__Work task__
All lines containing the string "login" must be copied from the entries.

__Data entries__
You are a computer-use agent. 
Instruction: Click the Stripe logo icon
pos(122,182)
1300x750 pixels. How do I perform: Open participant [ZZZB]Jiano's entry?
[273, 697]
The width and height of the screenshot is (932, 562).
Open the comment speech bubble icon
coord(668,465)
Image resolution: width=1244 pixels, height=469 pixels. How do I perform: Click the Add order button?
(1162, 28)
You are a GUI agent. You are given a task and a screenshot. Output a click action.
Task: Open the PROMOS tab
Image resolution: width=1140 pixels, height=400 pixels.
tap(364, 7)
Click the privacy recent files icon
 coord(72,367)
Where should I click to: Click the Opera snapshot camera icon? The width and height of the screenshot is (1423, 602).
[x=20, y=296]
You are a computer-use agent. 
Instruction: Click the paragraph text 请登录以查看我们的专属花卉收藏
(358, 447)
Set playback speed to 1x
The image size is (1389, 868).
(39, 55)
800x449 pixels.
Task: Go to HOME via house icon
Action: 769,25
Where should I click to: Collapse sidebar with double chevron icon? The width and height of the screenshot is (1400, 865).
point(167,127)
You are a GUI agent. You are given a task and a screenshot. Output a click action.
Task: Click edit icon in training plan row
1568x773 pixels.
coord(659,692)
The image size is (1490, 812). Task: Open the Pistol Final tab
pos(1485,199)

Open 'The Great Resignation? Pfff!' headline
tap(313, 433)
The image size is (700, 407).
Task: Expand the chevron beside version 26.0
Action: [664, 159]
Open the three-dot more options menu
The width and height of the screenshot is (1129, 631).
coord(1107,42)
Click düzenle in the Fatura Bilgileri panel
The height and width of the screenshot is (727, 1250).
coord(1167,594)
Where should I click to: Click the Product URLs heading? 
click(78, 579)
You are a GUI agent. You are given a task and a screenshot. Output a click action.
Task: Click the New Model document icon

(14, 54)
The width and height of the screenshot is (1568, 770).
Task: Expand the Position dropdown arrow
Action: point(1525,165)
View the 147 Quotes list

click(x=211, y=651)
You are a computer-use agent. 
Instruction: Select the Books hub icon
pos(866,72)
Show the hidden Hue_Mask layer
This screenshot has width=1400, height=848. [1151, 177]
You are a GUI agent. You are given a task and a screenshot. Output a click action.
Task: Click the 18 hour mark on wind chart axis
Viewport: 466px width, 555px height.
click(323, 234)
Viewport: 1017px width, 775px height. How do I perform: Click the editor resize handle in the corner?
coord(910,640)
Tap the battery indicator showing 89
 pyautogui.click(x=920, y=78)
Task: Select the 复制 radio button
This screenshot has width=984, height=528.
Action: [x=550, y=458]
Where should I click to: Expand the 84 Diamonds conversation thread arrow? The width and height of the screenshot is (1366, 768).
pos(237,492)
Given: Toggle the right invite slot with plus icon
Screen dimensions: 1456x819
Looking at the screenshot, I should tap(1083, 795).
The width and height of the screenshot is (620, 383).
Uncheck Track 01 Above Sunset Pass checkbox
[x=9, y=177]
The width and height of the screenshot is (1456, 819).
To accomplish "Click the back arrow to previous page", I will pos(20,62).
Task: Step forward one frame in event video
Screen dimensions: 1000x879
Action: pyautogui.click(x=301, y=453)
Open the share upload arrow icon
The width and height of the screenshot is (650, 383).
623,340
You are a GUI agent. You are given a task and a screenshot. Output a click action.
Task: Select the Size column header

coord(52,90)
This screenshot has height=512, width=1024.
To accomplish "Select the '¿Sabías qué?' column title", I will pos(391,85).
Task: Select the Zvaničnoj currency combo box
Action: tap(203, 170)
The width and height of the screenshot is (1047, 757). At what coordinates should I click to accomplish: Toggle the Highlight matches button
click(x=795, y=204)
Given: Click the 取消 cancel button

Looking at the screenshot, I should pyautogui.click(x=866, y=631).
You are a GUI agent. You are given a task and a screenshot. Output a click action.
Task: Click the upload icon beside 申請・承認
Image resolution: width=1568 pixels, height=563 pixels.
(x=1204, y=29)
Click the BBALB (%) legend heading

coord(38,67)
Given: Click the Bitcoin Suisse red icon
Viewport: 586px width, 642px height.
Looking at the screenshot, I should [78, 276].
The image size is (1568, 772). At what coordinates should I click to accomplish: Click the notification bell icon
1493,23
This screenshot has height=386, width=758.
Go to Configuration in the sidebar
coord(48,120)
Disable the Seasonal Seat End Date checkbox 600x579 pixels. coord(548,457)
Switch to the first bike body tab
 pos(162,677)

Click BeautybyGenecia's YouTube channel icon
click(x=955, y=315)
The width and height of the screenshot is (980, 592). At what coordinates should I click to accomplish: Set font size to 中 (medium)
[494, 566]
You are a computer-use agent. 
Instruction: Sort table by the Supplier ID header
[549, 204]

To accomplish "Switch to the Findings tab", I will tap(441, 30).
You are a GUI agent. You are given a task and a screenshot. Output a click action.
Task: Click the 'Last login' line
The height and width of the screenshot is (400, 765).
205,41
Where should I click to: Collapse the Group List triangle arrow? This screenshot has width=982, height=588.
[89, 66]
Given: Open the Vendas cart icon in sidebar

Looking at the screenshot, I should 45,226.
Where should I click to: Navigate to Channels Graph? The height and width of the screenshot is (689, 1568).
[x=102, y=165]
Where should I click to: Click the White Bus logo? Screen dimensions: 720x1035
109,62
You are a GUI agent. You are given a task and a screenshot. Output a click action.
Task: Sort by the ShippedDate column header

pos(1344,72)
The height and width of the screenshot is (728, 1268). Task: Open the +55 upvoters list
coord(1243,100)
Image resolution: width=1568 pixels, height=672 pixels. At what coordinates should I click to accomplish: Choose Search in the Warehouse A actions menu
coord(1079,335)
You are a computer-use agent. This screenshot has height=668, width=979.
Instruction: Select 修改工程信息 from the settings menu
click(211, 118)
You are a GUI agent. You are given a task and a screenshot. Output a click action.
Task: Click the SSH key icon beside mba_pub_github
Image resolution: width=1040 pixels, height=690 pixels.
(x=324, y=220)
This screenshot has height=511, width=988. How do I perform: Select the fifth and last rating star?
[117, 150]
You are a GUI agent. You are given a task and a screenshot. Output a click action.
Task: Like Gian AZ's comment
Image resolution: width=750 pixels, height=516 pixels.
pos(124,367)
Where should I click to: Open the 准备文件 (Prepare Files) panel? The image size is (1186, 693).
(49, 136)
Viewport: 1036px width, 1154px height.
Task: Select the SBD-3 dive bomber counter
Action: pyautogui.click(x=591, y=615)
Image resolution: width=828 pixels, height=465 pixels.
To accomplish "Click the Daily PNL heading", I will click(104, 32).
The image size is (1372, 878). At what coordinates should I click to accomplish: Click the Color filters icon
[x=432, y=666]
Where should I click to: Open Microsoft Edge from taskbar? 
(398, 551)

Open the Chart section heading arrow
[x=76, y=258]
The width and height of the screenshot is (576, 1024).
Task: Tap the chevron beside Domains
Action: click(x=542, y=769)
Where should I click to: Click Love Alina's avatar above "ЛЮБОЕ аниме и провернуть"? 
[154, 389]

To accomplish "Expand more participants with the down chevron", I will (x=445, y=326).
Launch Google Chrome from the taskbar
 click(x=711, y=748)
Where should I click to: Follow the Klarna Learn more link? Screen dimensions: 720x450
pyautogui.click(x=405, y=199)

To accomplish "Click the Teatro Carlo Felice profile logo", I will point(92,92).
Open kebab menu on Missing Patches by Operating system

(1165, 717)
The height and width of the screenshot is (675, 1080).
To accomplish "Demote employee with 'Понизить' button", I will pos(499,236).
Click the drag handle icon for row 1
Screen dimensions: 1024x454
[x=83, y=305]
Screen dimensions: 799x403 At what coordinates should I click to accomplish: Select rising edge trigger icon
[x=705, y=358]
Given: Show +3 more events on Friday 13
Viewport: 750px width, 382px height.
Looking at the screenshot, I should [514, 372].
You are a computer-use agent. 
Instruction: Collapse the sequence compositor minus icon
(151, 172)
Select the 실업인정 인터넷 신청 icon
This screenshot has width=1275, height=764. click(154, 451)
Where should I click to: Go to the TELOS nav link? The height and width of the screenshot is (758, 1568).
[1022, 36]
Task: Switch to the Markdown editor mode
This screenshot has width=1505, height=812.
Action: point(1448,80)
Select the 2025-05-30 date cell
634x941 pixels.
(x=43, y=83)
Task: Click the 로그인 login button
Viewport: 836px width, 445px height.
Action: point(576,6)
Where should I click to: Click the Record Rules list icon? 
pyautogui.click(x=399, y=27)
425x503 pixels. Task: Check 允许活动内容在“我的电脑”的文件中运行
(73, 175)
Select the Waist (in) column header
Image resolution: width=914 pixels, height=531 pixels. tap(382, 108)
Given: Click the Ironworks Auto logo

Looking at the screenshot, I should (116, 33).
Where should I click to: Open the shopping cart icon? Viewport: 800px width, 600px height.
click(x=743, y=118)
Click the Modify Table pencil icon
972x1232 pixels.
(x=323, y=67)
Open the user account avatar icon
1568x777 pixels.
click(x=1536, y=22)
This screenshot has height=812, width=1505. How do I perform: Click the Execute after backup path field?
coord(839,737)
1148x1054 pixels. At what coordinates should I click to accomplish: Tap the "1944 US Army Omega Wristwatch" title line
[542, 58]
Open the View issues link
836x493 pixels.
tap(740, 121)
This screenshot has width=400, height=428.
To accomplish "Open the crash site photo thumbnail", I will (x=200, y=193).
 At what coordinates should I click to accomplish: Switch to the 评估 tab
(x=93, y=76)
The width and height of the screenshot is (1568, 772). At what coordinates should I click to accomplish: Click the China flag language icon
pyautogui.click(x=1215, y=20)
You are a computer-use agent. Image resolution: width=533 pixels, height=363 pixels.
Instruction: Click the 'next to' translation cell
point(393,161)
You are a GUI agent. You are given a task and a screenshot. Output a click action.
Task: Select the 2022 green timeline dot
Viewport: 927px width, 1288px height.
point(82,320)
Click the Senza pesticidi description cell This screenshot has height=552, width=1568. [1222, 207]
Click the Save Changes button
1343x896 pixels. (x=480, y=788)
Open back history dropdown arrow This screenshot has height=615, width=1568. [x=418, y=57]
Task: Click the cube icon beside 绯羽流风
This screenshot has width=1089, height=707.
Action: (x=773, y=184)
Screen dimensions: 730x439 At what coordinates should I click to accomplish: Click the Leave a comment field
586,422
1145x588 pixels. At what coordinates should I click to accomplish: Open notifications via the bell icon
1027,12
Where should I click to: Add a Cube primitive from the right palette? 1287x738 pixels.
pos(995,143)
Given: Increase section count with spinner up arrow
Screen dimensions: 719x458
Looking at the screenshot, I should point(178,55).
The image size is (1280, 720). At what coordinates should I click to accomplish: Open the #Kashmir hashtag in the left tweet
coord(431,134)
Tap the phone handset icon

__Exercise output__
Task: Click the 'Last login' line
Task: Click the 로그인 login button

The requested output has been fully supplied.